Barclays fell 1.6 percent in early trade, the top faller on the FTSE 100, after Deutsche Bank posted a pre-tax loss of 1.15 billion euros ($ 1.6 billion) for the fourth quarter, itself dropping 5.1 percent.
Barclays is the closest peer among UK-listed banks to Deutsche Bank, as it is also driven by investment bank trading in fixed income, currencies and commodities (FICC).
“Barclays bank has had a fantastic run in the last couple of weeks… and on the back of Deutsche Bank’s unexpected report, they’re moving lower,” Manoj Ladwa, head of trading at TJM Partners (Other OTC: PGPHF – news) , said, adding that Barclays was most exposed to poor trading for Deutsche Bank.

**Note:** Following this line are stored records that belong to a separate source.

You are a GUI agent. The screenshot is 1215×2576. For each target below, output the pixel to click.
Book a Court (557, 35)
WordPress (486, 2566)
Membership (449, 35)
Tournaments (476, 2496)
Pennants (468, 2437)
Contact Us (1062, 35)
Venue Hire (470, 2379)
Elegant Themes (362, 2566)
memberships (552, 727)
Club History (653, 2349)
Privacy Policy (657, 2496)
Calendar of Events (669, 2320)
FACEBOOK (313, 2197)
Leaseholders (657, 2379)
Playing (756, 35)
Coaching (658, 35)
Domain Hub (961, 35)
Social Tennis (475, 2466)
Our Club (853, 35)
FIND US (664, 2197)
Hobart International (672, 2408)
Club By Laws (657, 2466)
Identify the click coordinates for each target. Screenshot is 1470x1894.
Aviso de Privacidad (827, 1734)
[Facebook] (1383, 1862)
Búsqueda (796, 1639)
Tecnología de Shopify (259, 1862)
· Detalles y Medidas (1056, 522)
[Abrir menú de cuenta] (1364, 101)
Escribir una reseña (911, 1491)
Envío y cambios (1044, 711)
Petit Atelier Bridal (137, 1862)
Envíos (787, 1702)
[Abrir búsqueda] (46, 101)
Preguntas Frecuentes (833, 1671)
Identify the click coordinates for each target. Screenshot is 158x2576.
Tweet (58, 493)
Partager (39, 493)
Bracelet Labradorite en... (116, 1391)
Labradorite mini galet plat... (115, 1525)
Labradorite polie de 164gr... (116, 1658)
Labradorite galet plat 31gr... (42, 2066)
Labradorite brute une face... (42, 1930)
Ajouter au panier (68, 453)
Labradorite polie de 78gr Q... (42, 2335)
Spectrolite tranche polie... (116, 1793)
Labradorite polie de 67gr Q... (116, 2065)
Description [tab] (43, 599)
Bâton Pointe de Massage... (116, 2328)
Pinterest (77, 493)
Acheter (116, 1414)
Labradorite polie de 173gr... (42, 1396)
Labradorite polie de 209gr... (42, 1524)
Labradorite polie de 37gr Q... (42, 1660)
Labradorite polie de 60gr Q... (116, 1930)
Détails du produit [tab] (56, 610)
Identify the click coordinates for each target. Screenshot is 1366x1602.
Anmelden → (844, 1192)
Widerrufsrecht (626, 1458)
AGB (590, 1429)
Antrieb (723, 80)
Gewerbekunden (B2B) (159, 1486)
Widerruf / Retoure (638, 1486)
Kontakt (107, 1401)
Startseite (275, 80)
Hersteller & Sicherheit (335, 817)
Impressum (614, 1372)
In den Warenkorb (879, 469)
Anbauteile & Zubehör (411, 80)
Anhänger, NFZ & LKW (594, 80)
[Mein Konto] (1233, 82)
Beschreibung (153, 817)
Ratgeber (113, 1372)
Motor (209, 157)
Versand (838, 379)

“It doesn’t bode well for banking stocks.”
Barclays had been up 15 percent since mid-December before Monday’s falls. While Nomura said that FICC-driven banks like Barclays would be hurt by the news, it added that the greater possibility of balance sheet reductions in Barclays should limit losses in the UK-listed bank.
The FTSE 100 was down 3.40 points, or 0.1 percent, at 6,825.90 by 0835 GMT, with financials, including banks, asset managers and insurers, taking 8 points off the index, which was offset by gains elsewhere.
Miners also weighed on the index after China reported slowing economic growth in the last quarter of 2013, hitting the price of copper.
The mining sector fell 0.6 percent, having posted its best week in 18 months last week.
The falls took the FTSE 100 down from an eight-month closing high posted at the end of last week, just 0.3 percent off a 13-year closing high posted in May.
Some traders were confident in the prospects for the market and its ability to break through the 2013 high, expecting a generally reassuring earnings season despite Monday’s high profile miss from Deutsche Bank.
Of the 14 percent of companies to report yearly earnings so far this reporting season, 86 percent have beaten or met expectations on the FTSE 100, compared to just 67 percent on the pan-European STOXX Europe 600.
“We maintain the markets will continue to push higher through January… on strong corporate earnings led by double digit earnings growth,” Atif Latif, director of trading at Guardian Stockbrokers, said.
“Equities still remain in an uptrend and we have continued to maintain our bullish bias.”